What is needed - Among the lines of the records below, copy those that hold the word "policy".

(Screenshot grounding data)

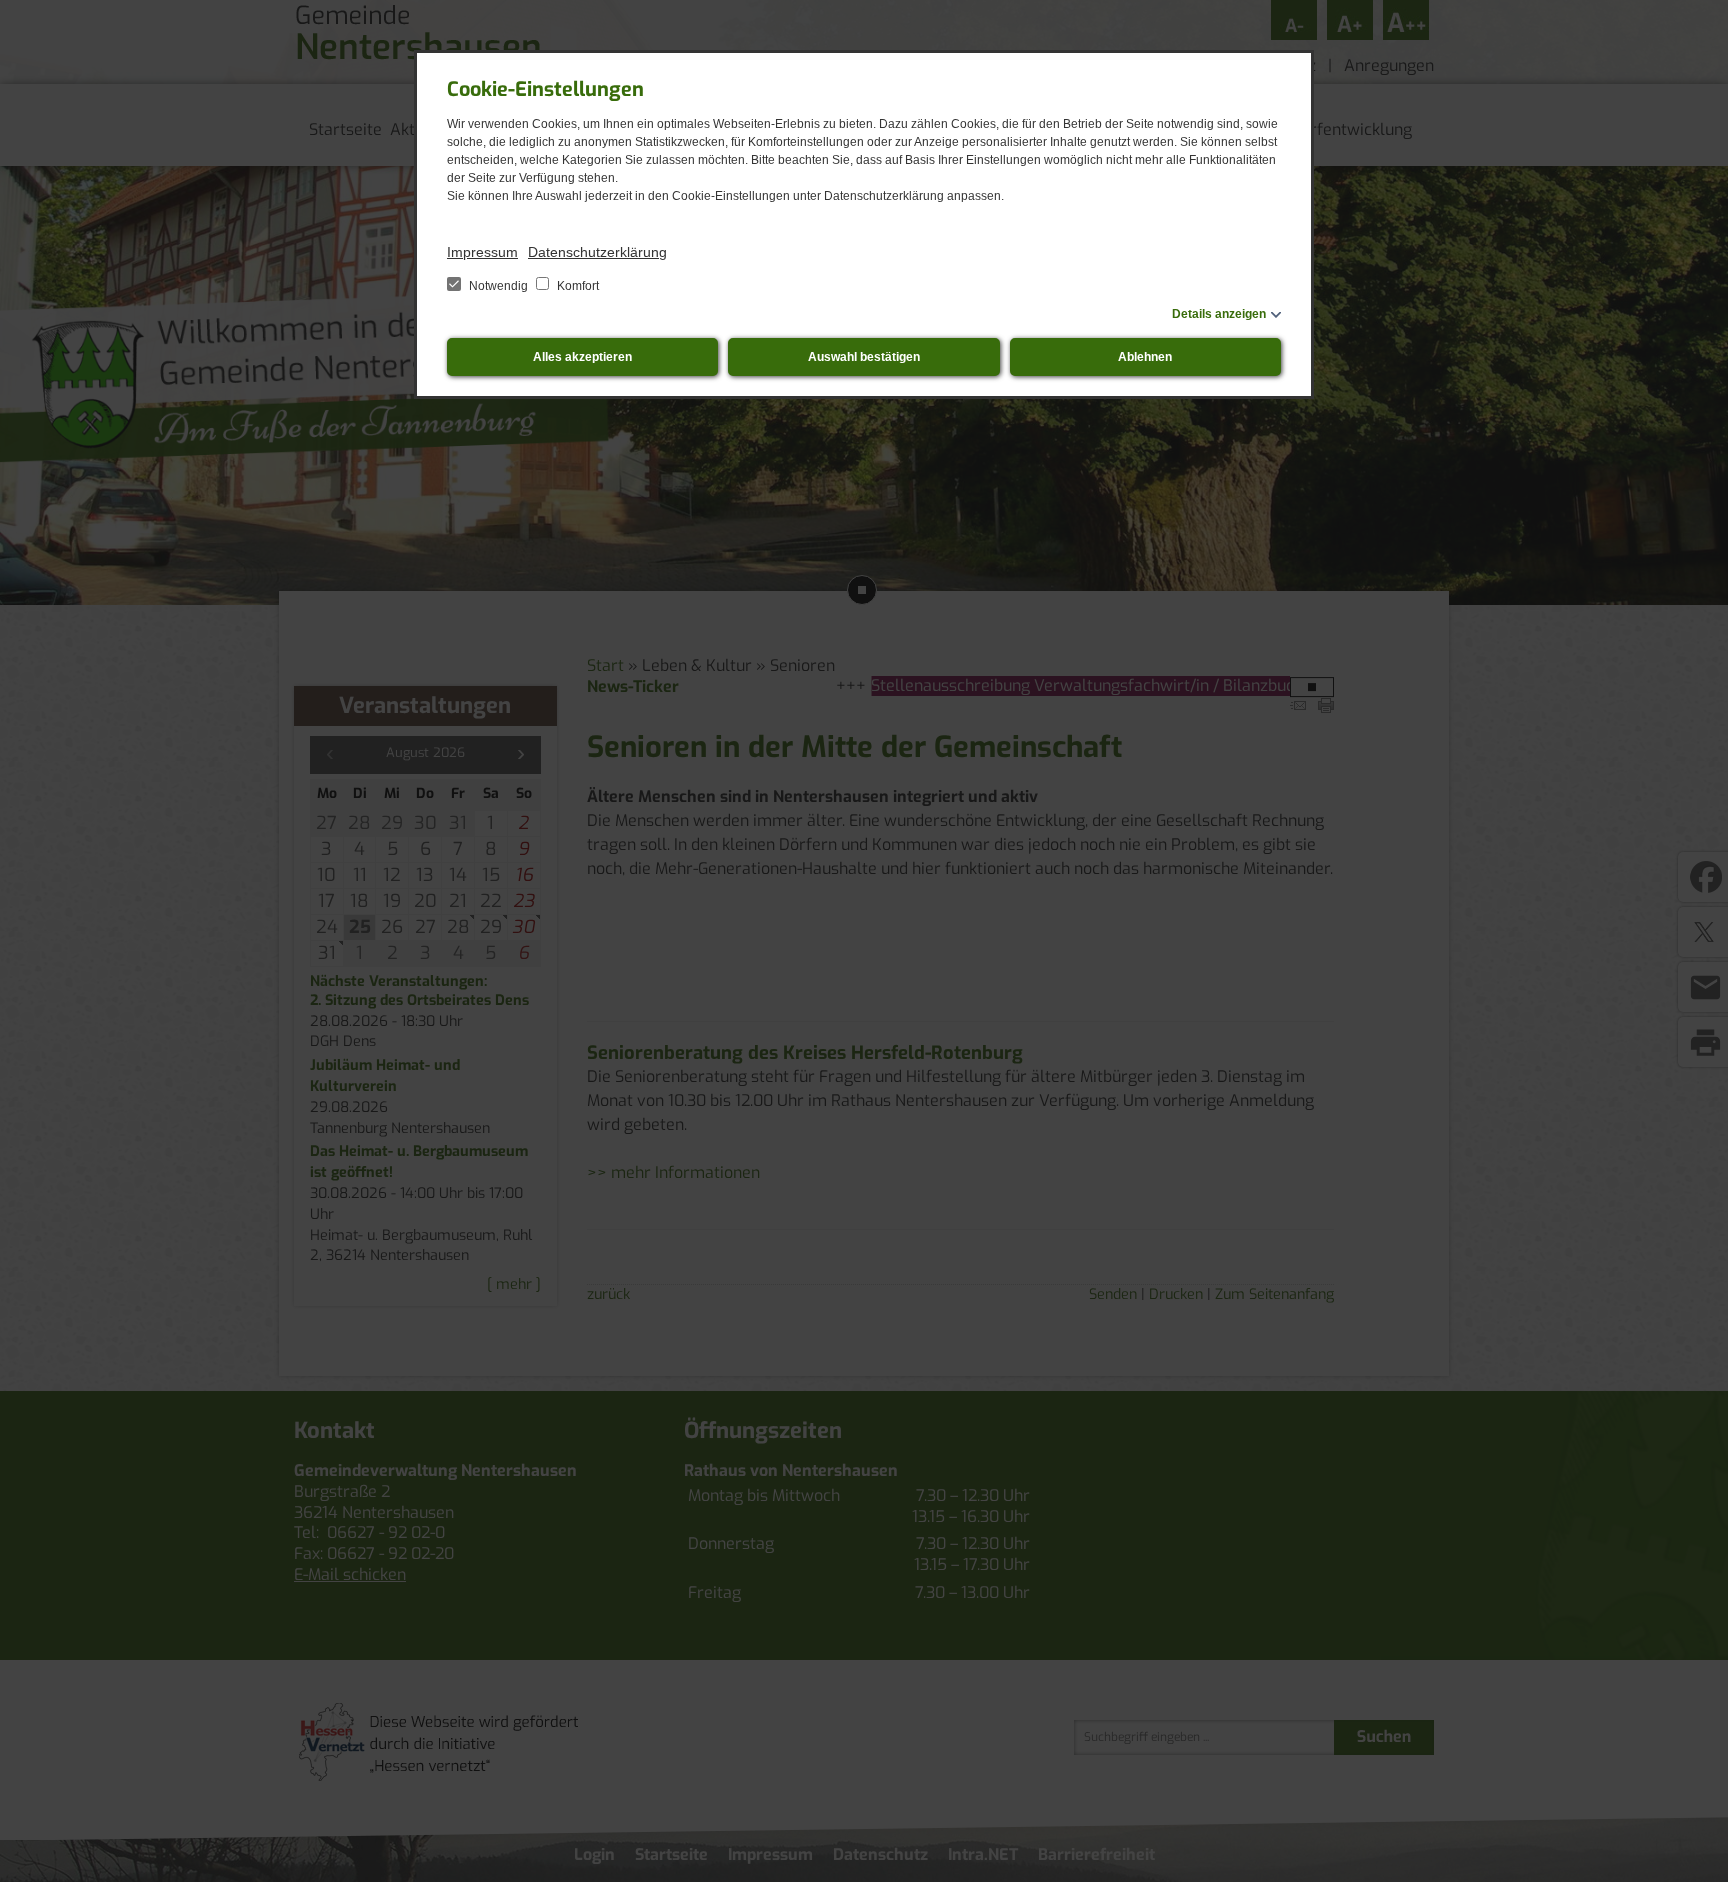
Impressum (482, 252)
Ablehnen (1145, 357)
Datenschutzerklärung (597, 252)
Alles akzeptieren (582, 357)
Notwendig (498, 286)
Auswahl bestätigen (864, 357)
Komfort (576, 286)
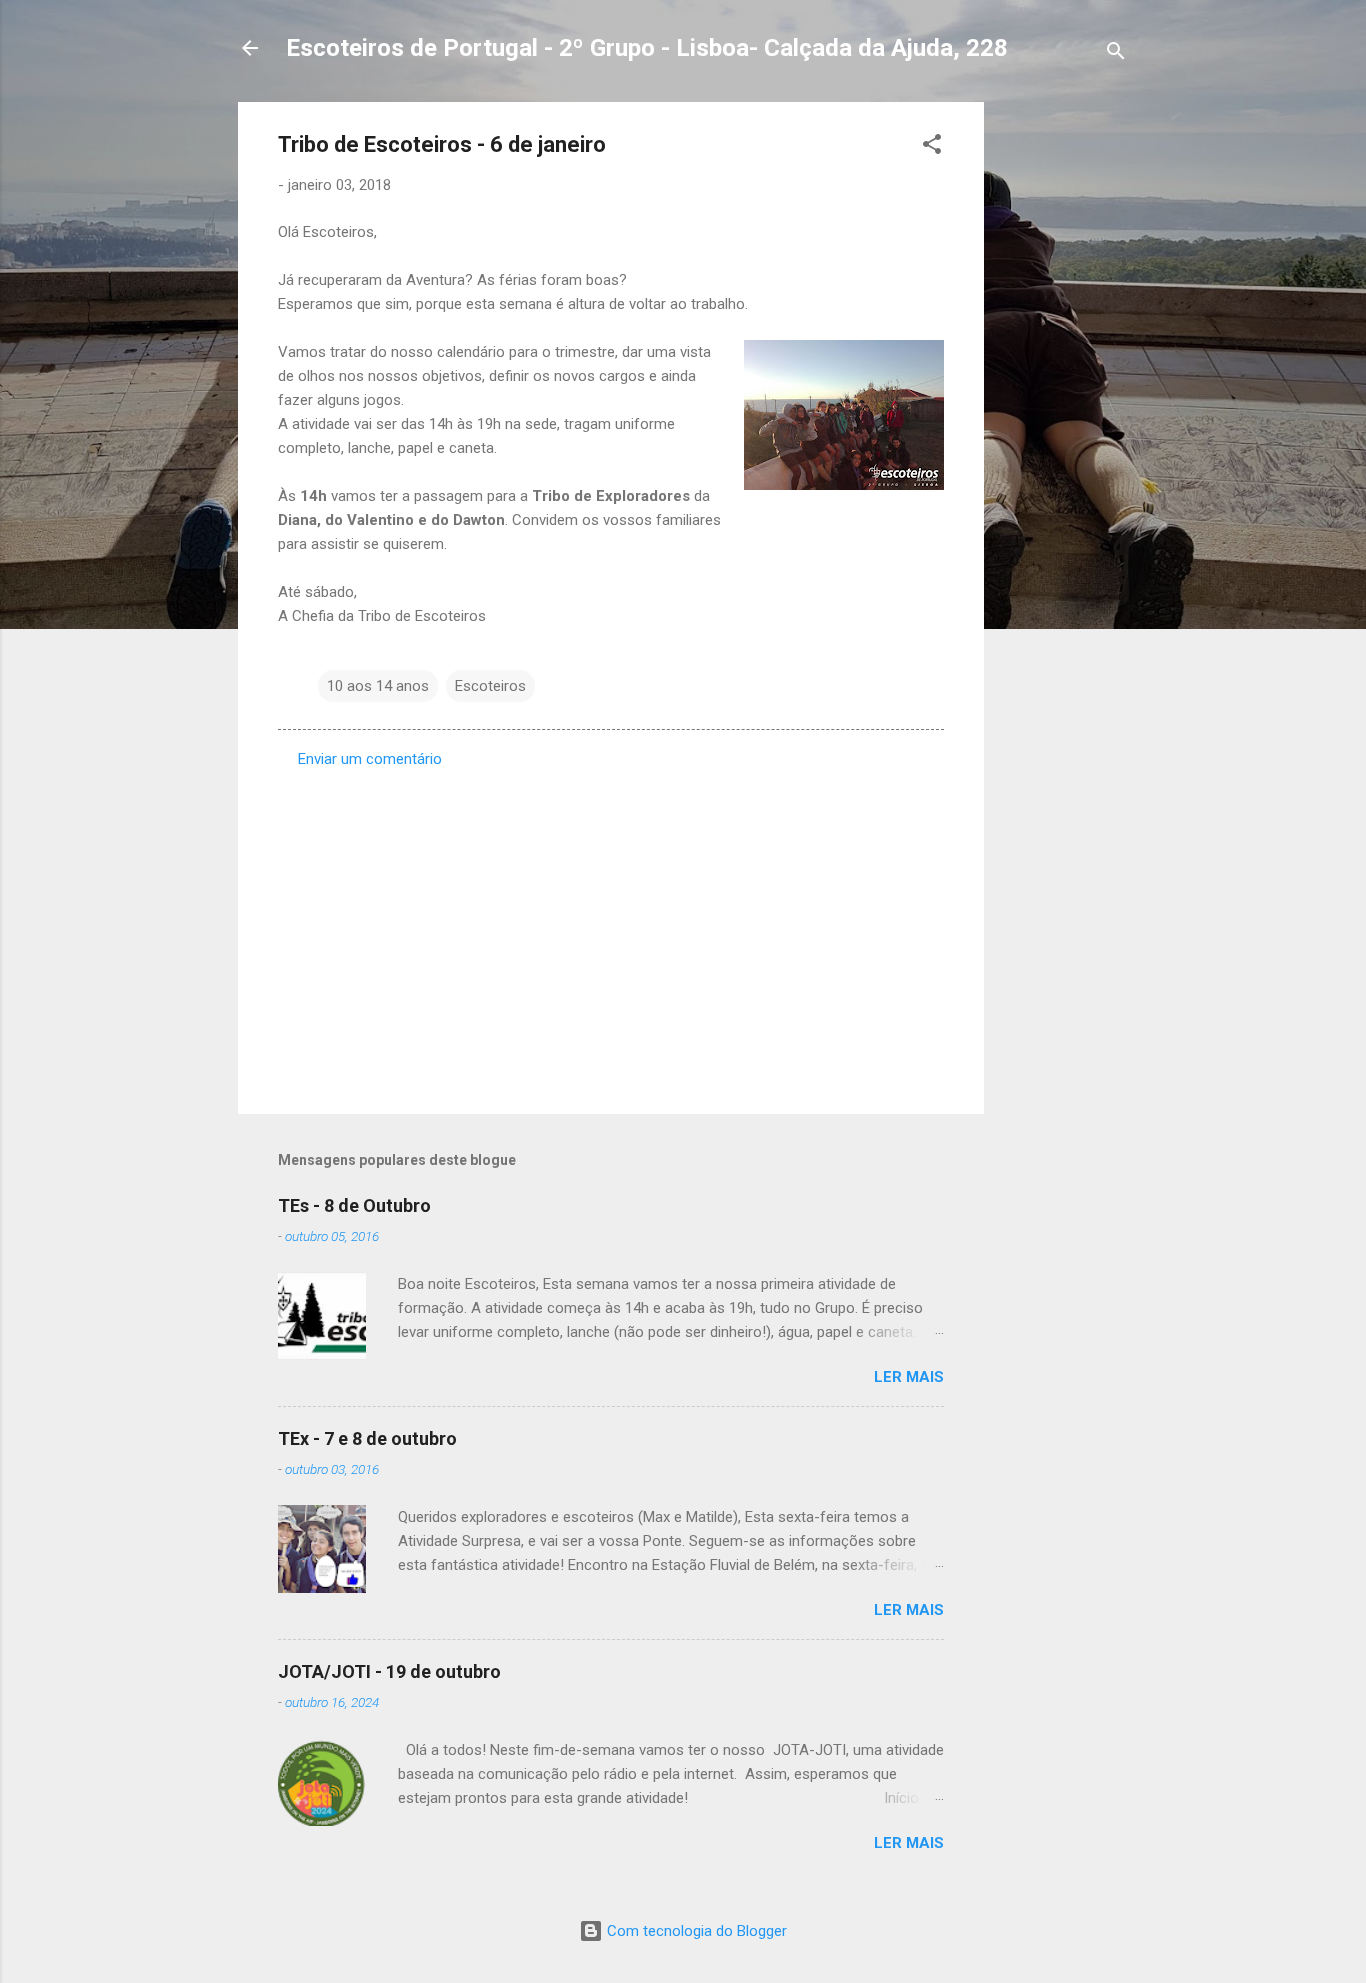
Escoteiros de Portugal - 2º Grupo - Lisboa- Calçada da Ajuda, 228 (647, 48)
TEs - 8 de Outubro (354, 1205)
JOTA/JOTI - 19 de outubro (389, 1671)
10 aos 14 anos (378, 686)
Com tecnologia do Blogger (695, 1931)
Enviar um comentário (370, 759)
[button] (932, 147)
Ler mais (909, 1377)
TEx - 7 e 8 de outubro (367, 1438)
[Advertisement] (1064, 402)
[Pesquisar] (1116, 54)
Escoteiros (490, 686)
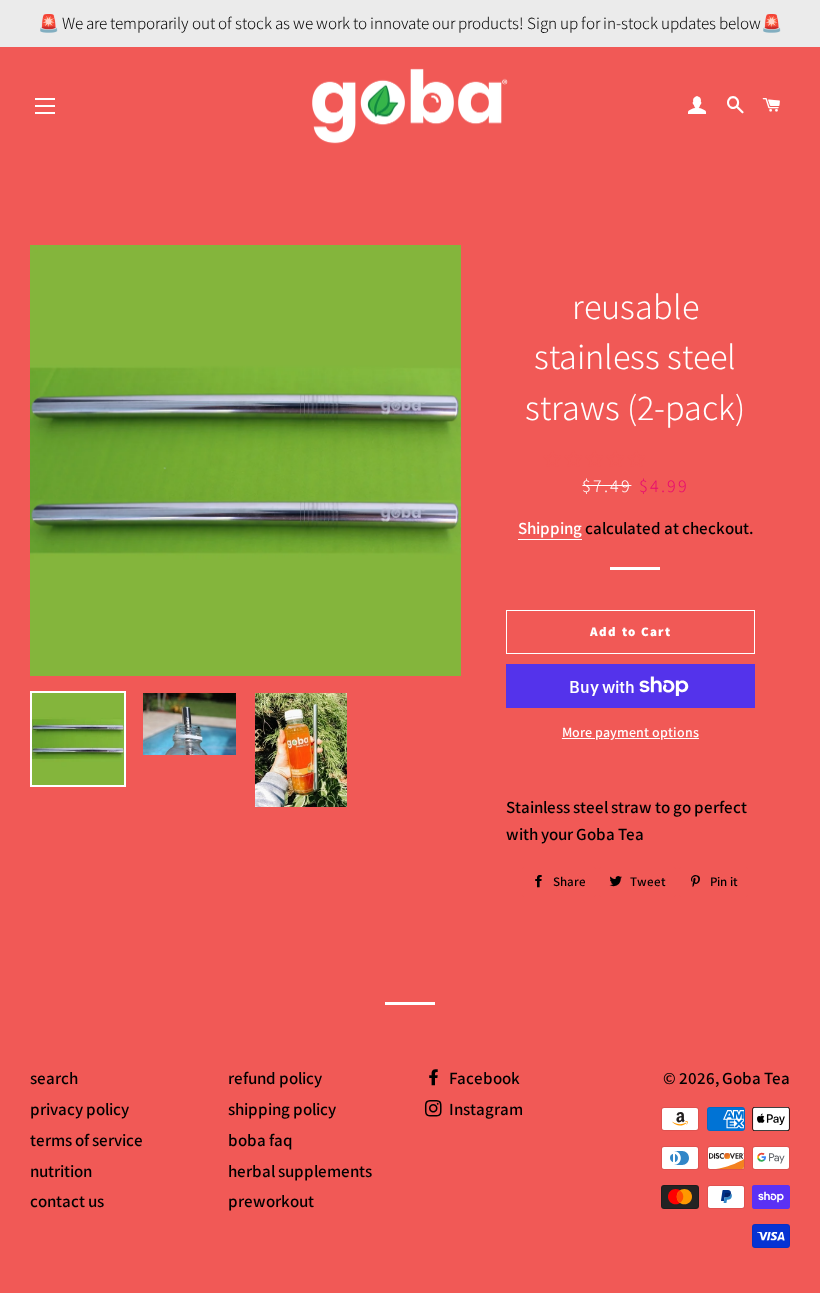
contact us (67, 1201)
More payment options (630, 732)
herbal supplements (300, 1171)
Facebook (483, 1078)
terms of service (86, 1140)
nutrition (61, 1171)
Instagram (484, 1109)
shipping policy (282, 1109)
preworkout (271, 1201)
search (54, 1078)
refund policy (275, 1078)
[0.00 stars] (596, 459)
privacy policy (79, 1109)
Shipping (550, 528)
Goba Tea (756, 1078)
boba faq (260, 1140)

Result -
shipping policy (282, 1109)
refund policy (275, 1078)
privacy policy (79, 1109)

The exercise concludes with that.